Data records:
★ ★ ★ ★ ★ ★ ★
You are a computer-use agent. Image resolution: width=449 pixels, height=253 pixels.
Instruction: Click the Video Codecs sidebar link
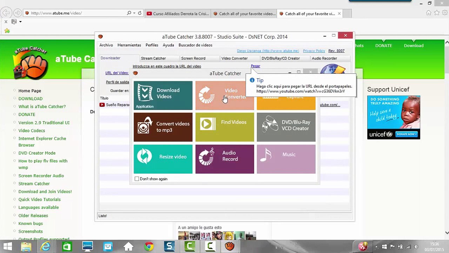[x=32, y=130]
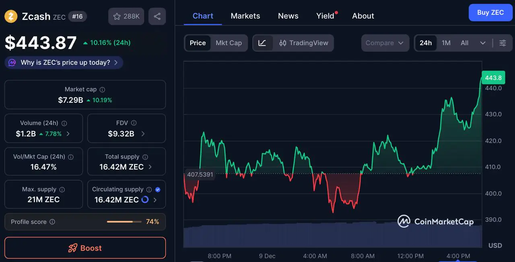The image size is (515, 262).
Task: Select the 1M time range
Action: 446,43
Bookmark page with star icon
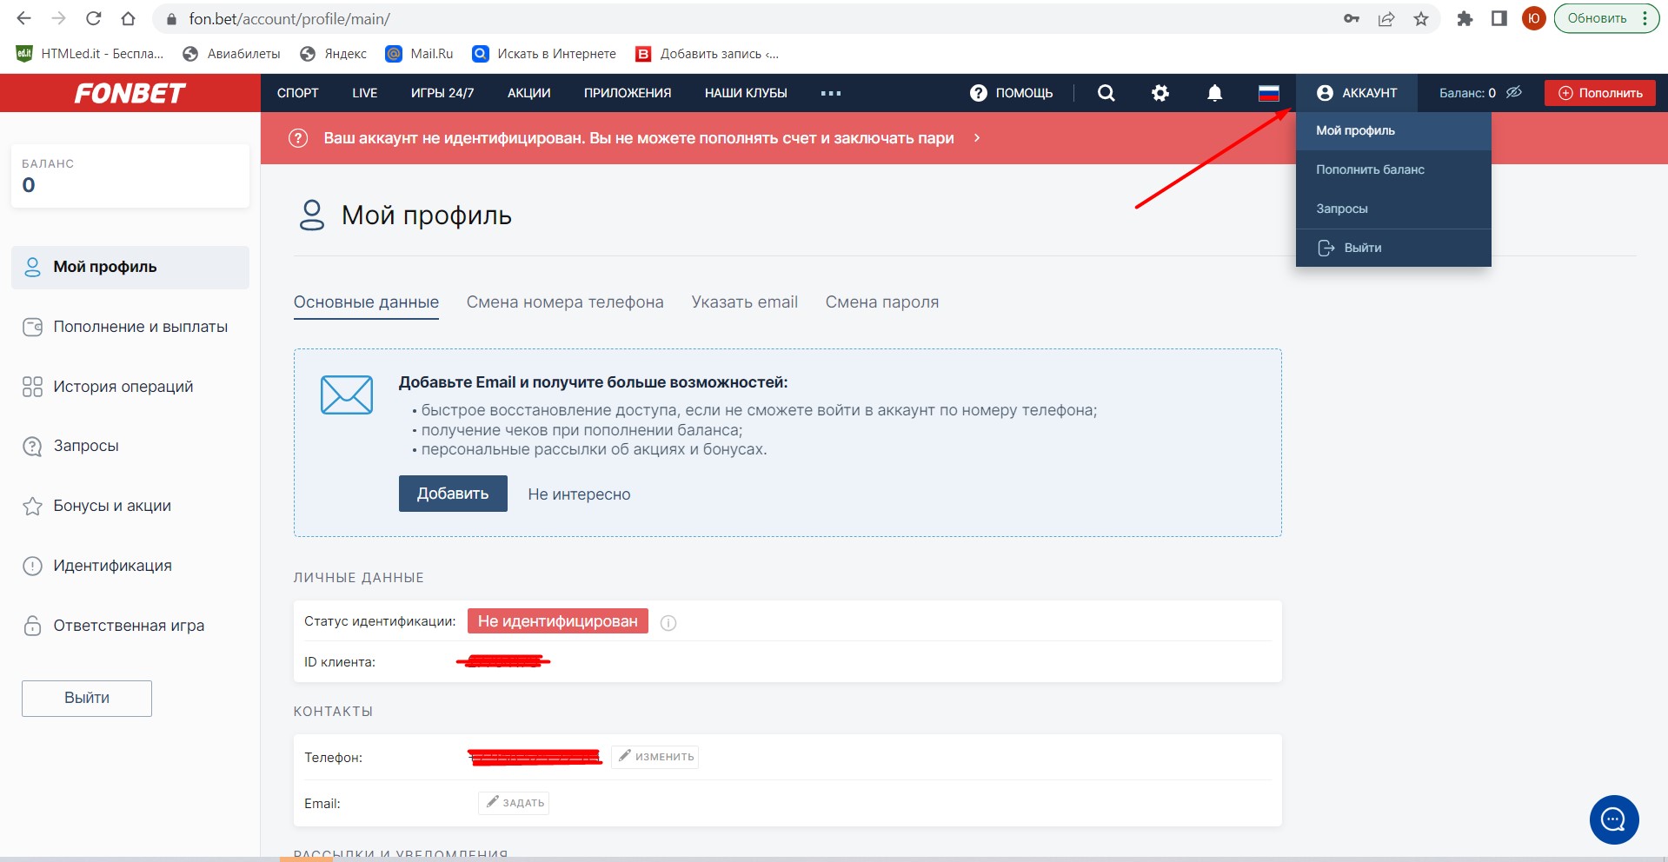Viewport: 1668px width, 862px height. point(1421,19)
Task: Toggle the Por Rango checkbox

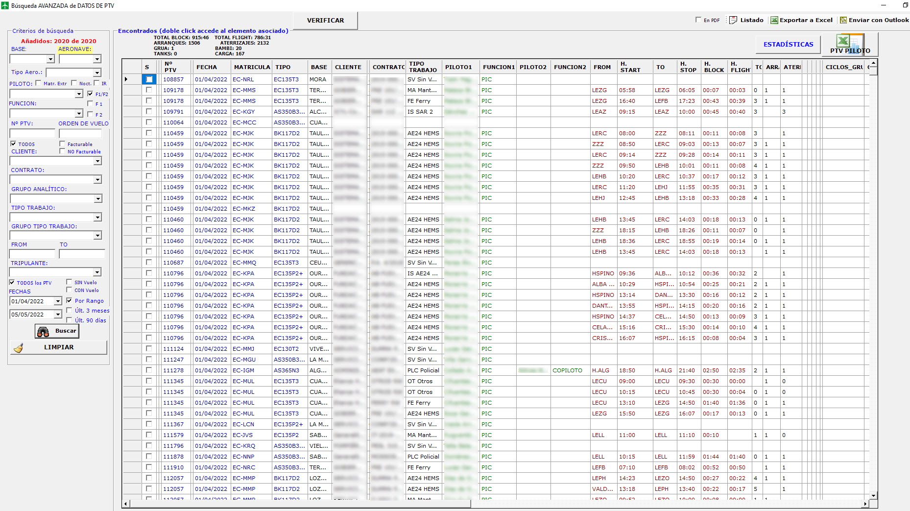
★ ★ ★ ★ ★ ★ ★
Reproduce every entry word for word, but skip any pictures.

You are a computer-use agent. Image resolution: width=449 pixels, height=253 pixels.
Instruction: Click the Video Codecs sidebar link
[x=32, y=130]
The image size is (515, 262).
Task: Select the 1M time range
Action: 446,43
Bookmark page with star icon
Viewport: 1668px width, 862px height. point(1421,19)
Task: Toggle the Por Rango checkbox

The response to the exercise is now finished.